#### [SELECTED PASSAGE]
^^^^^^^^^^^^^^^^

Johnson & Johnson (NYSE: JNJ) has been downgraded by Leerink Partners from “Outperform” to “Market Perform,” with a revised price target of $153. This change is driven largely by new regulatory risks surrounding one of its top-selling drugs, Darzalex Faspro.
📉 The main concern lies in updated draft guidance from the Centers for Medicare & Medicaid Services, which now indicates that price negotiations could begin 13 years after the approval of the original active ingredient. Since the ingredient in Darzalex Faspro was approved in 2015, this puts potential pricing pressure starting in 2028—five years earlier than initially anticipated. That timing shift could take a notable bite out of U.S. revenues that were previously forecasted to hit $10.7 billion by 2028.
📊 Despite the downgrade, J&J’s Q1 2025 earnings were solid. The company posted adjusted EPS of $2.77 and revenue of $21.89 billion, beating Wall Street expectations. Management even raised its full-year guidance to between $91.0 billion and $91.8 billion in sales, reinforcing operational strength outside of the Darzalex narrative.

^^^^^^^^^^^^^^^^

#### [ENTRIES SHOWN]
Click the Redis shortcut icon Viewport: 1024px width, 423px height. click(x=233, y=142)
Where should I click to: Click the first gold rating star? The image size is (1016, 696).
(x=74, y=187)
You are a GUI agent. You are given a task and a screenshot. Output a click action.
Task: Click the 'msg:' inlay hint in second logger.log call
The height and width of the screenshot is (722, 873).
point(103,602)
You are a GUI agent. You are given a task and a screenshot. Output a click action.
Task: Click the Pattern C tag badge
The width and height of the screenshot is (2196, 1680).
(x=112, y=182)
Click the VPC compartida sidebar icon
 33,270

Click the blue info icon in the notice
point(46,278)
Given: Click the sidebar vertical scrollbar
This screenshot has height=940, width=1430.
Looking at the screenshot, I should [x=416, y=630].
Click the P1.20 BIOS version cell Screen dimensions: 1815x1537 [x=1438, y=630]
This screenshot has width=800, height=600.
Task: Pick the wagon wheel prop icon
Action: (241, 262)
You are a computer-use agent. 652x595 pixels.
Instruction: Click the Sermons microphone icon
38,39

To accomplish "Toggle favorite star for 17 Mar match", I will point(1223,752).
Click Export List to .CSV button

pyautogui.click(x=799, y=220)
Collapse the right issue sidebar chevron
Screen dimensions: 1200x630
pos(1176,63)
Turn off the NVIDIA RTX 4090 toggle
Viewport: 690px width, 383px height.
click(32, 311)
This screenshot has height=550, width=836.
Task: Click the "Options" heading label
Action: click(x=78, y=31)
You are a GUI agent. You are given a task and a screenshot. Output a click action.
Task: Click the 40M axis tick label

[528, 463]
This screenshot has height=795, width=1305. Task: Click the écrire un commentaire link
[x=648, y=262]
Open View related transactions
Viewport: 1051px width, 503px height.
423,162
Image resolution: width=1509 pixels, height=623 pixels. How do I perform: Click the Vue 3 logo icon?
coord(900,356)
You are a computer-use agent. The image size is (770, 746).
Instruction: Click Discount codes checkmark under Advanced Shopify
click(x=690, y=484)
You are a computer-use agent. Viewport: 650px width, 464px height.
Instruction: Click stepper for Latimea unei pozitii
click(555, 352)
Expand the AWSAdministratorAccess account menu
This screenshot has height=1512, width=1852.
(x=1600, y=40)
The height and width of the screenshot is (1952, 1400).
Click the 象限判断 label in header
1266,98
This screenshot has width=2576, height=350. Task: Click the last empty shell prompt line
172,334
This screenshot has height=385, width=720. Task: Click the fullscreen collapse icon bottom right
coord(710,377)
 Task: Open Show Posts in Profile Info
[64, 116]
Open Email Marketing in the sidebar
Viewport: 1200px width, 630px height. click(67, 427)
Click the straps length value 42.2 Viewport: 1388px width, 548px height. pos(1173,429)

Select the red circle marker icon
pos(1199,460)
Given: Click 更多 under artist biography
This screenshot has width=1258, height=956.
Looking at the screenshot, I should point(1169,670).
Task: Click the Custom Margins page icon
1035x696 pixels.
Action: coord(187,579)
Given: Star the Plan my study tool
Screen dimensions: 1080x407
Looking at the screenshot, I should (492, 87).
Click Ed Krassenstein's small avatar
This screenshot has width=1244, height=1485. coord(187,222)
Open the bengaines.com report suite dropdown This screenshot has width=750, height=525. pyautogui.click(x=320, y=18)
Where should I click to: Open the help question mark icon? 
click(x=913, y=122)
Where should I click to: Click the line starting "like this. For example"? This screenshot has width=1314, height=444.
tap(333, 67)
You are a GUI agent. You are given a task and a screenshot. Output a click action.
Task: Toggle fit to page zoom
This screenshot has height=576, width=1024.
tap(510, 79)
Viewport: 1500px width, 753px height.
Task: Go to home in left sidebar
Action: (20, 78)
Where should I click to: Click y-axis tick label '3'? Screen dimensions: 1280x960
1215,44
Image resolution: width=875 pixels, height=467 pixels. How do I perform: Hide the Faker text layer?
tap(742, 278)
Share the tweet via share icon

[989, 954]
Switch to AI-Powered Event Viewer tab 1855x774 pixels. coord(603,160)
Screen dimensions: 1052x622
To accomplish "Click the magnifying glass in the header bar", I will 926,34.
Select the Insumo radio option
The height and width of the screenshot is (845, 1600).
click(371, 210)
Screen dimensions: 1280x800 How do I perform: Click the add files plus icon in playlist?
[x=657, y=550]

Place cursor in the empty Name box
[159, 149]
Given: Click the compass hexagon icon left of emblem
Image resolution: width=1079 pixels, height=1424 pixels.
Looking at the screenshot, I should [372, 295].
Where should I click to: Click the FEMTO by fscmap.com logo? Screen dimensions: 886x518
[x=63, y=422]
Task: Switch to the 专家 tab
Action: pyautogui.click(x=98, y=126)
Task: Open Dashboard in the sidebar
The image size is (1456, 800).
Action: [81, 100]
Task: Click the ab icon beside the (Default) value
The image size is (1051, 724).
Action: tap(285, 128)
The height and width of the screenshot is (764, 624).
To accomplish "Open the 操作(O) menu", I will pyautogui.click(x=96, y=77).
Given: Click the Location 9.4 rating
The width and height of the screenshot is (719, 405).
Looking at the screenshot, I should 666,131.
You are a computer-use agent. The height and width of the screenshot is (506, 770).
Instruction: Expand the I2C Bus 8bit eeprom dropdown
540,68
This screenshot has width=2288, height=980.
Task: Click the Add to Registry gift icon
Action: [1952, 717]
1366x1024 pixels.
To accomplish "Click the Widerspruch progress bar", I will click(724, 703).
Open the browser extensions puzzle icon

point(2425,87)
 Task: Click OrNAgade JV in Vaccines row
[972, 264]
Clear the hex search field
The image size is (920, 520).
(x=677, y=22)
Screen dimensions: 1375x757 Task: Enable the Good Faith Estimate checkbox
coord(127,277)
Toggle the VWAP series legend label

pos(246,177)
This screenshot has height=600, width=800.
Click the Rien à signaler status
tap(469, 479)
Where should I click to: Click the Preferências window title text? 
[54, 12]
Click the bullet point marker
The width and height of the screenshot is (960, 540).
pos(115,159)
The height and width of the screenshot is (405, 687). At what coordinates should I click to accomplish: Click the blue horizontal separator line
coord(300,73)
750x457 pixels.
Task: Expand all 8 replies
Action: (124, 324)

^^^^^^^^^^^^^^^^

#### [BRIEF A]
What price target did Leerink Partners give Johnson & Johnson in the downgrade article?
#### [BRIEF B]
According to the Johnson & Johnson downgrade article, why could price negotiations for Darzalex Faspro start in 2028? Answer in one to three sentences.
#### [BRIEF C]
Resume the article on the Johnson & Johnson downgrade from its last sentence.

#### [EXPECTED OUTPUT A]
$153.

#### [EXPECTED OUTPUT B]
Updated draft guidance from the Centers for Medicare & Medicaid Services says negotiations could begin 13 years after the original active ingredient was approved. Darzalex Faspro's ingredient was approved in 2015, so pricing pressure could begin in 2028.

#### [EXPECTED OUTPUT C]
💰 Dividend Fundamentals
Johnson & Johnson is a hallmark of dividend consistency, having raised its dividend for 63 straight years. The current quarterly payout is $1.30 per share, which yields around 3.22% annually. With a payout ratio near 55%, the company preserves flexibility to support ongoing R&D, acquisitions, and shareholder returns.
Even with the downgrade, J&J remains a core holding for many income-focused investors. The steady dividend stream and broad healthcare footprint help cushion against potential headwinds in any single product line.